Immer dann, wenn Ärger in Johannes Paul XXIII. aufkeimte, sagte er zu sich: "Giovanni, nimm dich nicht so wichtig." Diese Selbstbescheidenheit des Roncalli-Papstes fehlt dem Chef der Bundesbank. Jens Weidmann lässt keine Gelegenheit aus, um in die Welt hinauszuposaunen, dass die EZB einzig der Geldwertstabilität verpflichtet ist, nicht Büttel der Politik sein darf und auch nicht Superman bei der Lösung der Euro-Krise spielen kann. Angela Merkels Ex-Wirtschaftsberater macht das mit einer Impertinenz, die alle Beteiligten zunehmend nervt: EZB-Chef Mario Draghi und viele europäische Regierungschefs, zunehmend aber auch die Kanzlerin und ihren Finanzminister Wolfgang Schäuble.
Beide sind sich mit Draghi einig, dass alles dafür getan werden muss, um den Euro vor dem Auseinanderbrechen zu schützen. Dagegen kommt von Weidmann die altbekannte Warnung, eine Wiederaufnahme der Anleihenkäufe sei "problematisch" und setze die falschen Anreize. Die Wirkung dieser Widerworte ist stets dieselbe: Die Hoffnung auf einen Befreiungsschlag, die sich kurzzeitig auch an den Kursverläufen der Finanzmärkte ablesen lässt, verfliegt wieder.
Höchste Zeit also, den Chef der Bundesbank ins Gebet zu nehmen. Zwar kann niemand Weidmann den Mund verbieten - schließlich ist die Bundesbank unabhängig und hat das Recht, ihren geldpolitischen Einfluss geltend zu machen. Aber zumindest sollte man ihn dazu bringen, seinen Widerstand nicht ständig so demonstrativ zum Ausdruck zu bringen, dass EZB-Chef Draghi und Staats- und Regierungschefs wie Merkel und Hollande wie Leichtmatrosen aussehen.

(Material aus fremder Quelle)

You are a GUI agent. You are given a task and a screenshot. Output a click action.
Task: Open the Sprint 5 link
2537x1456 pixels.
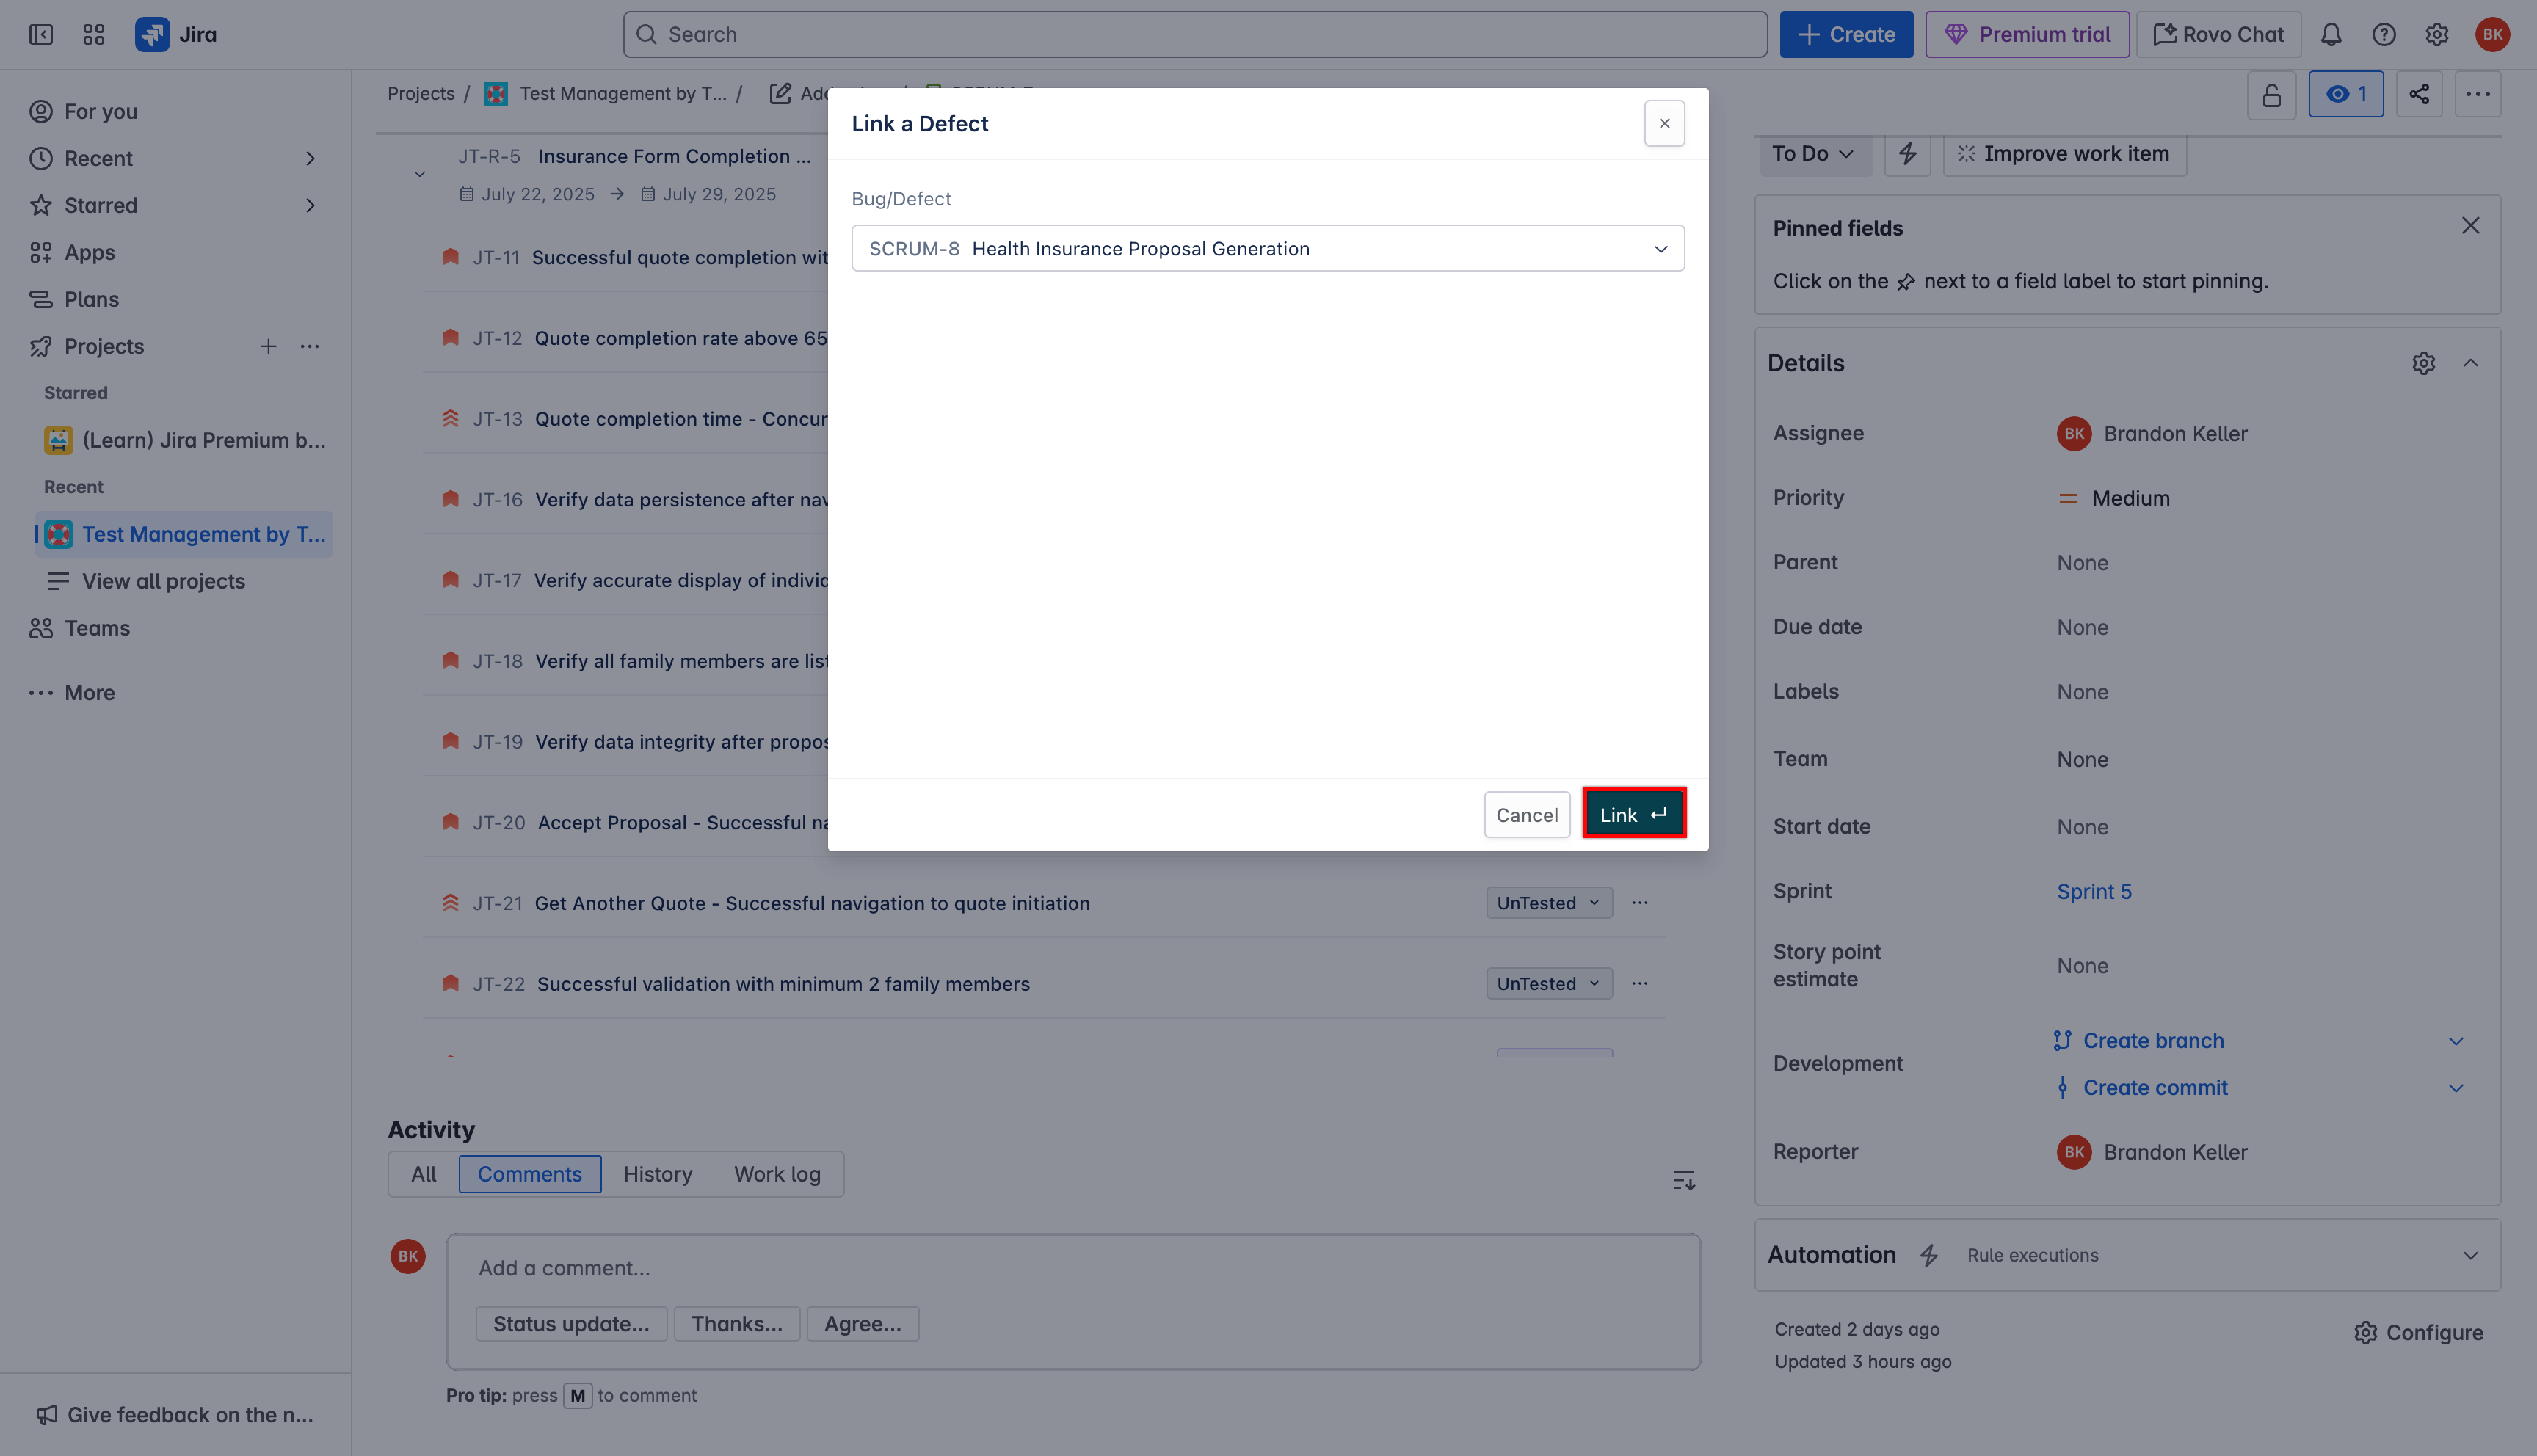(2094, 891)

Verhindern kann die Bundesbank ein neues Euro-Stützungspaket mithilfe der EZB sowieso nicht. Es wird kommen, die Frage ist nur, wann. Der Bundesregierung wäre es recht, wenn dafür auch der Rettungsschirm ESM zur Verfügung stünde. Dann ließe sich vielleicht ein großes Paket schnüren, wenn auch die EZB ihre Anleihekäufe wieder aufnähme, um Spanien und Italien bessere Zinskonditionen zu ermöglichen. Fraglich ist allerdings, ob die Finanzmärkte so lange stillhalten. Nicht ohne Grund läuft die Euro-Rettungsdiplomatie auch während des Urlaubs von Merkel und Schäuble auf Hochtouren.
Eine kurzfristige Fortsetzung der EZB-Anleihekäufe allein wäre nicht mehr als ein leichter Sommerregen. Schon zweimal sanken die Zinsen vorübergehend, und die Kurse stiegen - was für Investoren ein willkommener Anlass war, ihre riskanten Papiere zu verkaufen. Der nächste Akt der Euro-Rettung aber muss nachhaltiger wirken. Und glaubwürdiger sein.